AAB is also Akakiy Akakievich Bashmachkin, the touching main
character in Gogol's Shinel' (The Overcoat, 1842). Akakiy Akakievich is
mentioned in VN's poem Slava (Fame, 1942):
Есть вещи, вещи,
которые... даже... (Акакий
Акакиевич
любил, если помните, "плевелы речи",
и он как Наречье, мой гость
восковой)
There are things, things
that... even... (Akakiy Akakievich
loved, if you remember, "the weeds of speech,"
and he is like Adverb, my waxen guest)
The author of Slava sees himself as a
deity: Я божком себя
вижу.
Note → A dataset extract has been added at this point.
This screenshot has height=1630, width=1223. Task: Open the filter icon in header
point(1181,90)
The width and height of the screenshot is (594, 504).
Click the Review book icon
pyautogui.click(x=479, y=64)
Bozhok (idol; minor deity) is an anagram of
Bozhko. A schoolmate of Gogol, Andrey Andreevich Bozhko is a namesake of
Andrey Andreevich Vinelander, Ada's husband. Roman V (Vinelander's initial)
corresponds to Cyrillic B (that looks like the Roman counterpart of Cyrillic Б,
Bashmachkin's initial). AAB are Andrey Vinelander's Russian
initials.
Incidentally, Bashmachkin comes from bashmak (shoe).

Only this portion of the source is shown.